Oil rose to the highest since October 2008 as violence in Libya threatened to disrupt exports from Africa’s third-biggest supplier and spread to other crude-producing nations in the Middle East.
Crude for April delivery closed up $2.59, or 2.7 percent, at $98.01 a barrel on the New York Mercantile Exchange after earlier touching $100 a barrel as heavy gunfire broke out in Tripoli, army units defected and a former aide to Muammar Qaddafi said the revolt may topple the regime within days.
If the high price of oil makes gasoline more expensive, inflation expectations could rise, according to Matus. Consumers typically buy the same amount of gasoline every week, so they notice price movements, he said. Consumer expectations that prices will remain high then play into Federal Reserve policy makers’ concerns about whether inflation is accelerating.
“Inflation expectations are a great determinant of what’s going to happen with inflation,” Matus said. “One of the great misperceptions is that the Fed doesn’t focus on total inflation, that they only focus on the core. They focus on total but through a little bit of a roundabout way and how it feeds into core.”

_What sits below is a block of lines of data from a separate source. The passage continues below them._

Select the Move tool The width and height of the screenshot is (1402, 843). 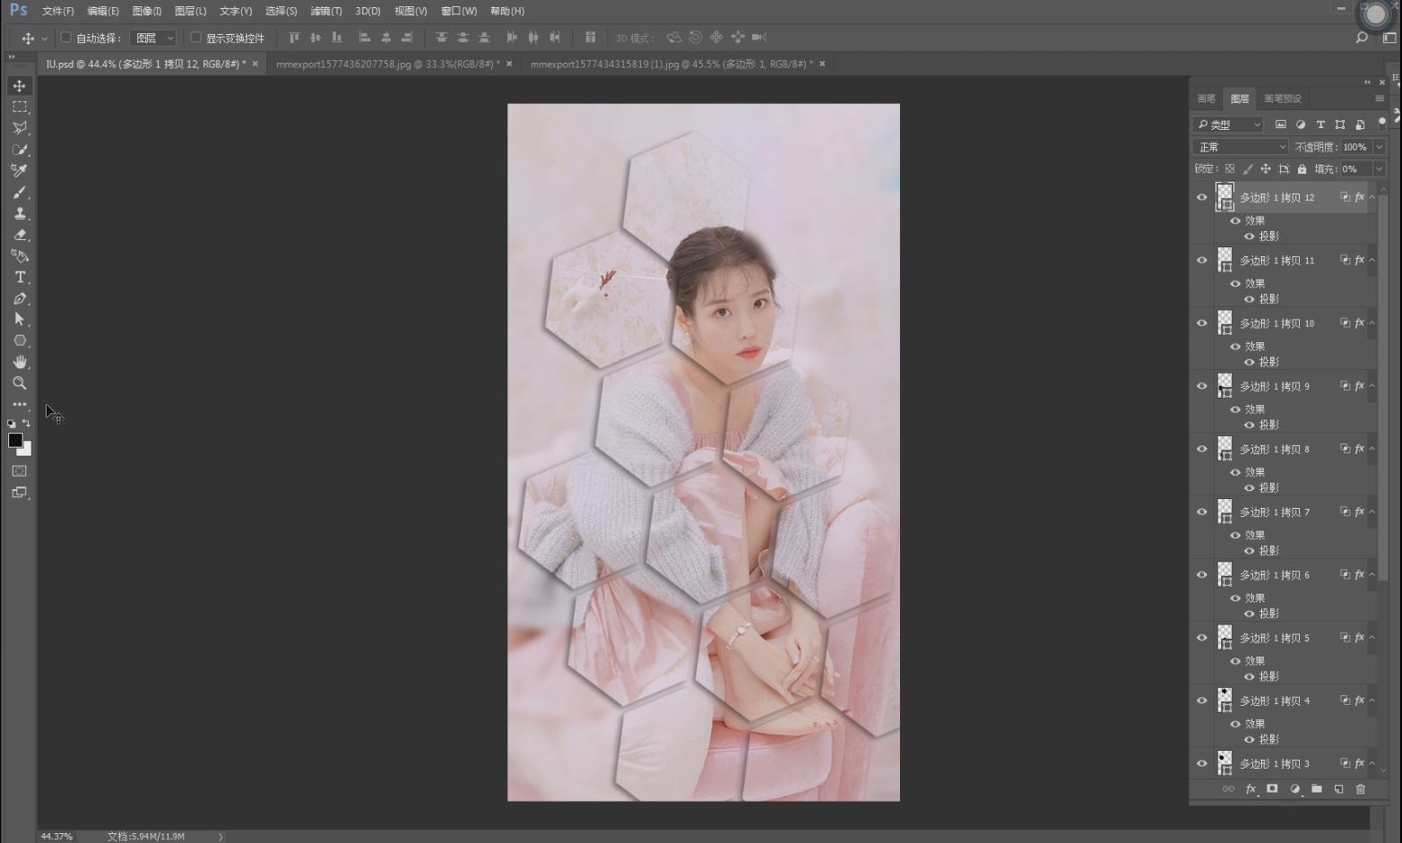(19, 86)
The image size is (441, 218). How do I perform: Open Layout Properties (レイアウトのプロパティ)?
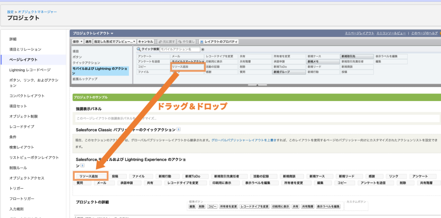coord(219,41)
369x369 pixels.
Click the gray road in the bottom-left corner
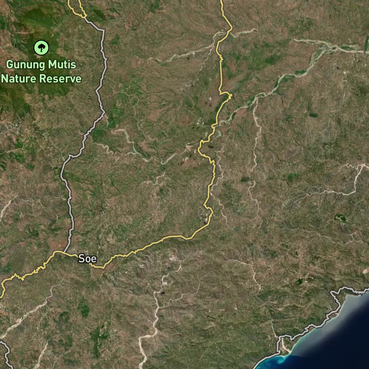(x=6, y=350)
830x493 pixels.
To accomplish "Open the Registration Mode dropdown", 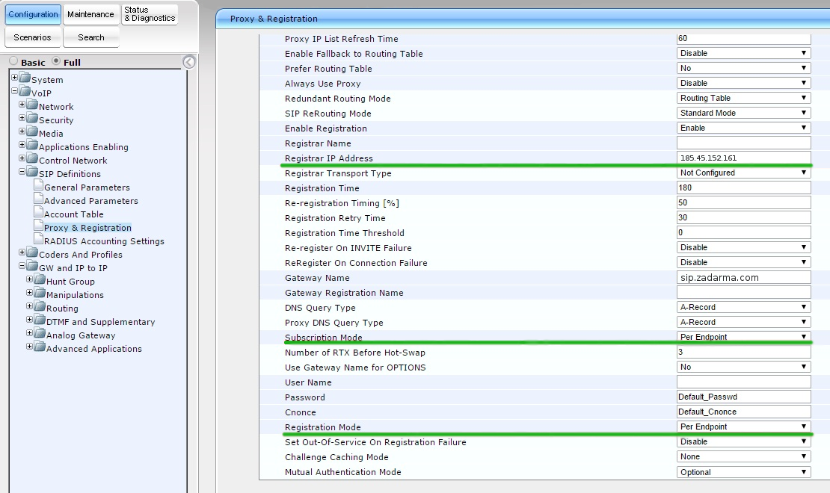I will (x=743, y=427).
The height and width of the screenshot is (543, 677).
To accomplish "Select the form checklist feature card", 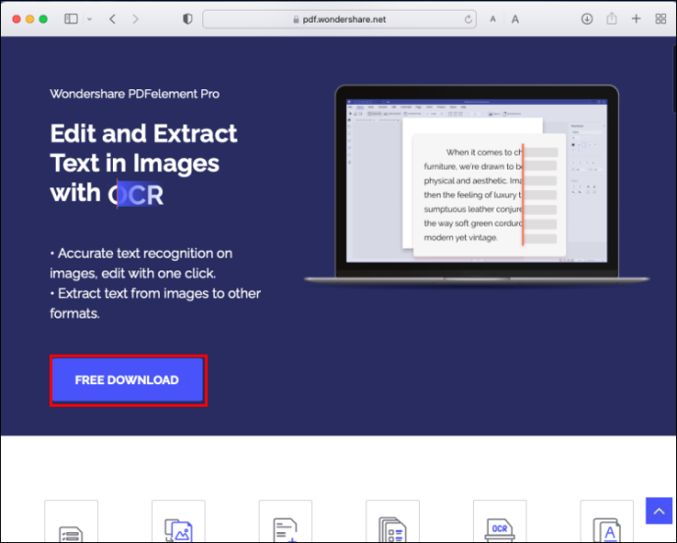I will 72,521.
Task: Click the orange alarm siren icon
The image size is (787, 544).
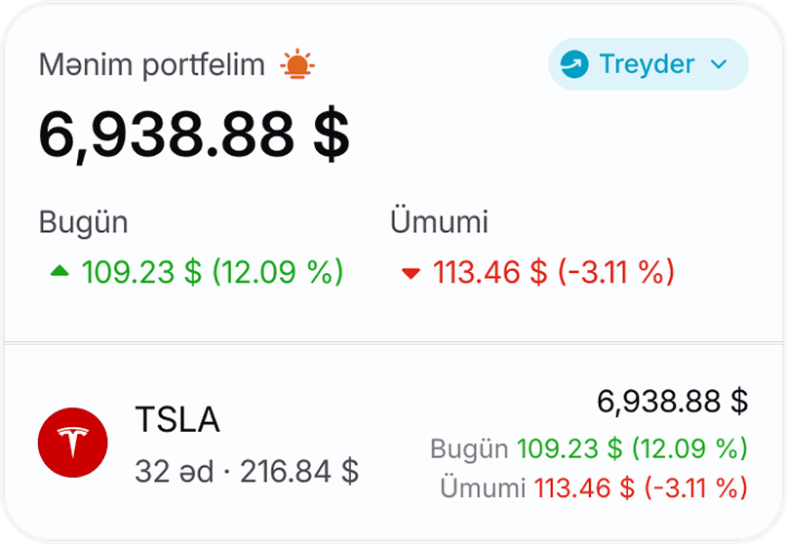Action: (x=297, y=65)
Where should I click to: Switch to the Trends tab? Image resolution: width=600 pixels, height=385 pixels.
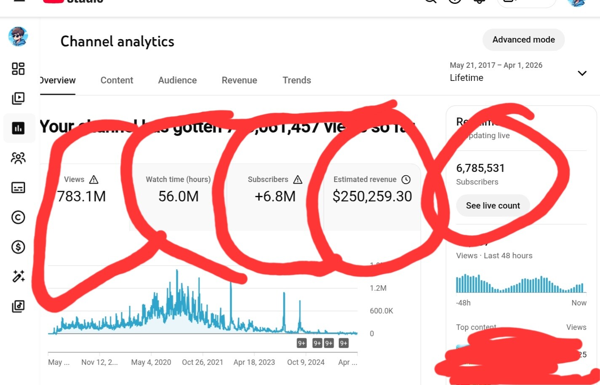click(296, 80)
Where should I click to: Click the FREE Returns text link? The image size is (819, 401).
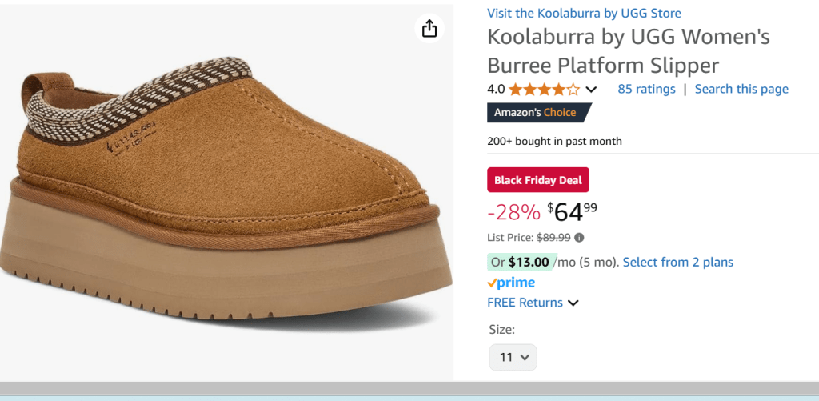pyautogui.click(x=525, y=303)
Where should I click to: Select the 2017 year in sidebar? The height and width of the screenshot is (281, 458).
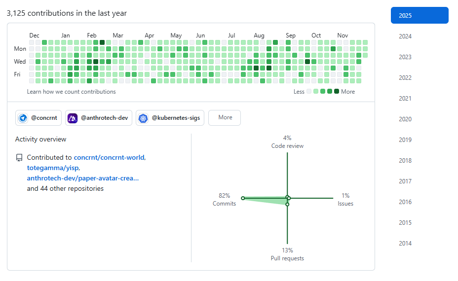405,181
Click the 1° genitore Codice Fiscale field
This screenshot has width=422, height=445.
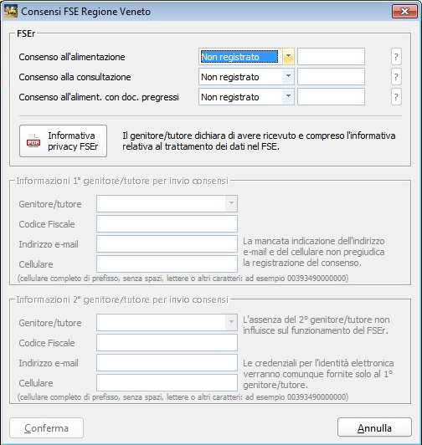(167, 223)
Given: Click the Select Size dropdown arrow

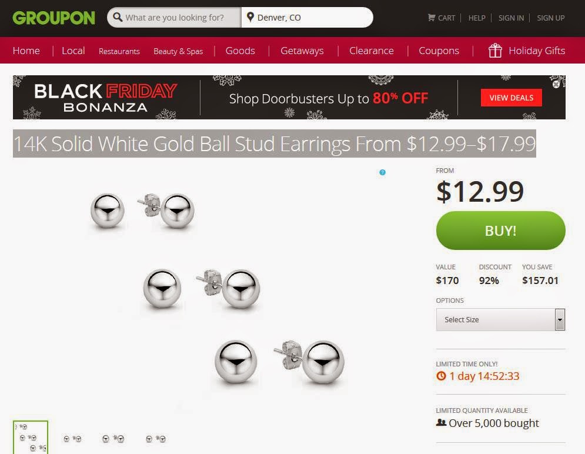Looking at the screenshot, I should click(560, 320).
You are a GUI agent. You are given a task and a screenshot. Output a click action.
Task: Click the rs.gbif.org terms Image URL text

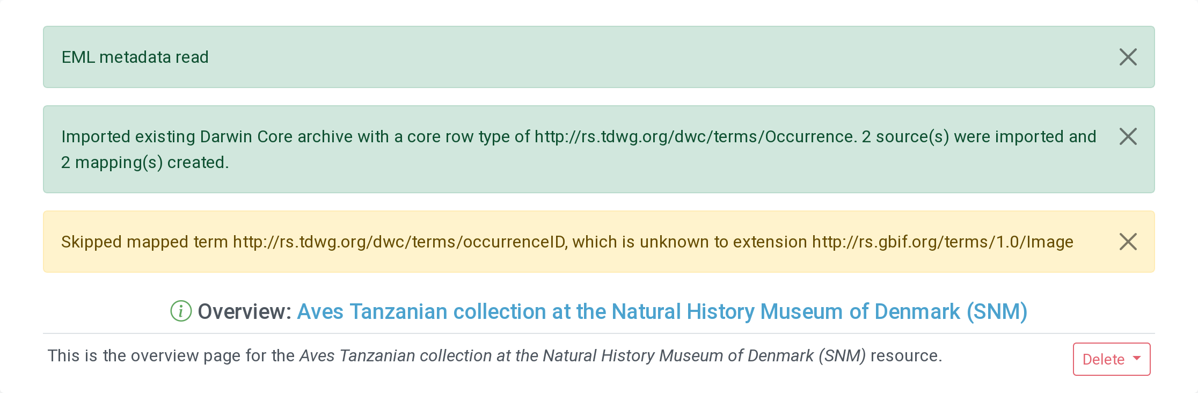pyautogui.click(x=942, y=242)
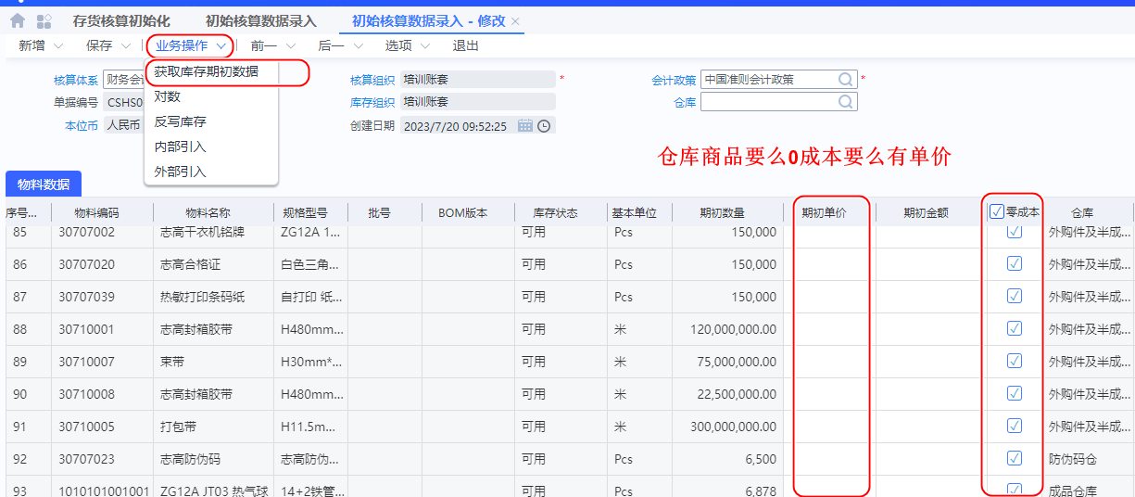The height and width of the screenshot is (497, 1135).
Task: Select the 物料数据 tab
Action: [x=44, y=185]
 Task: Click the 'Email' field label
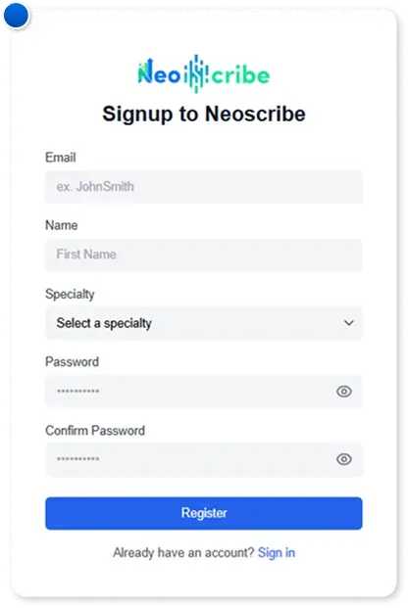click(x=61, y=158)
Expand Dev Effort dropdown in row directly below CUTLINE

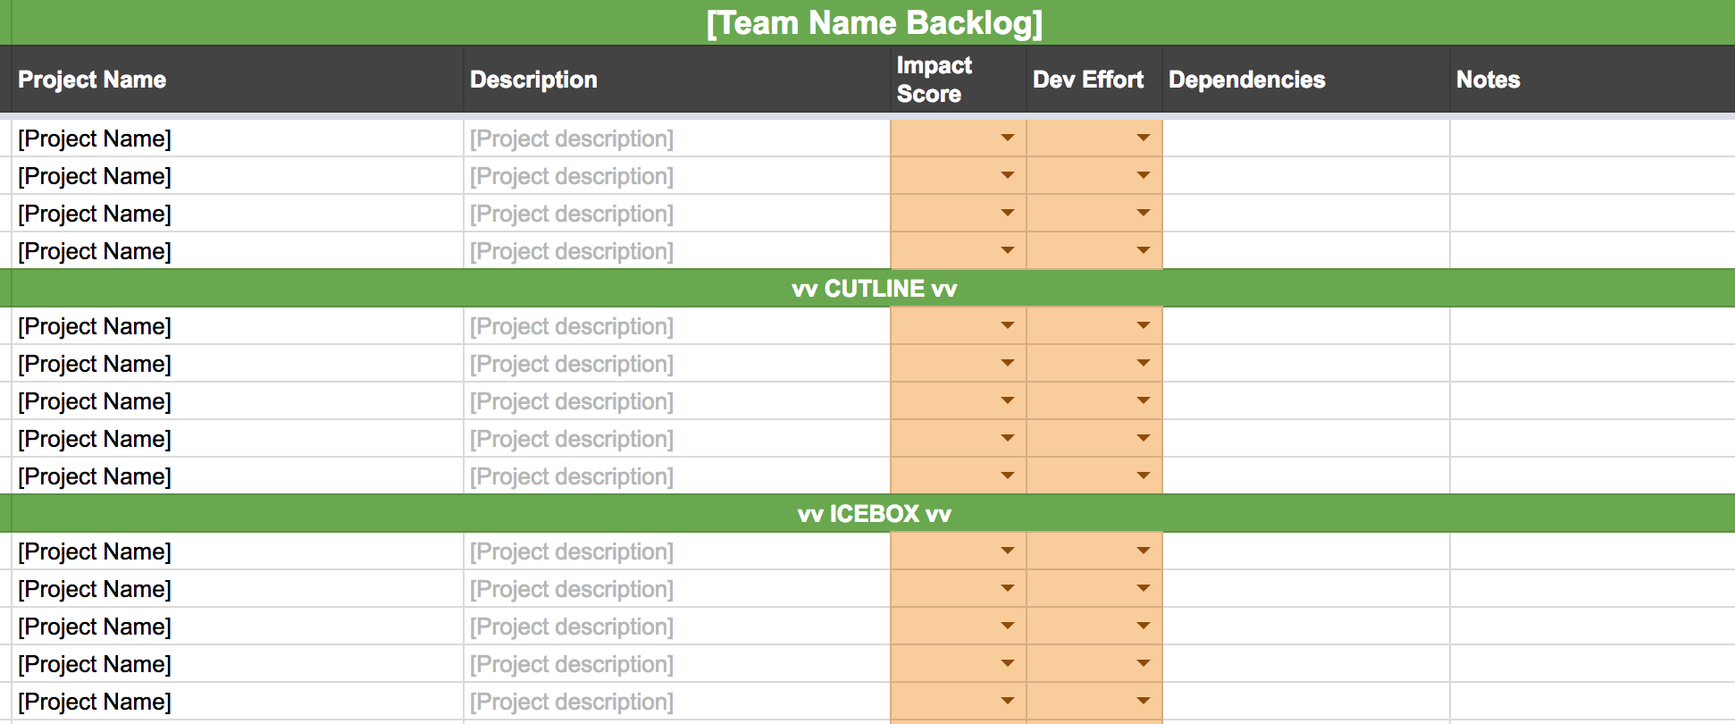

‘Benign’ Inflation Outlook
UBS has a “benign outlook” for inflation, forecasting prices to increase “a percentage point and a half,” Matus said without citing a timeframe. Fed policy makers project that prices, excluding food and energy costs, will rise 1.3 percent in 2011.
“The same issue is occurring again today where we could see a moderate pickup in inflation with a high unemployment rate,” he said.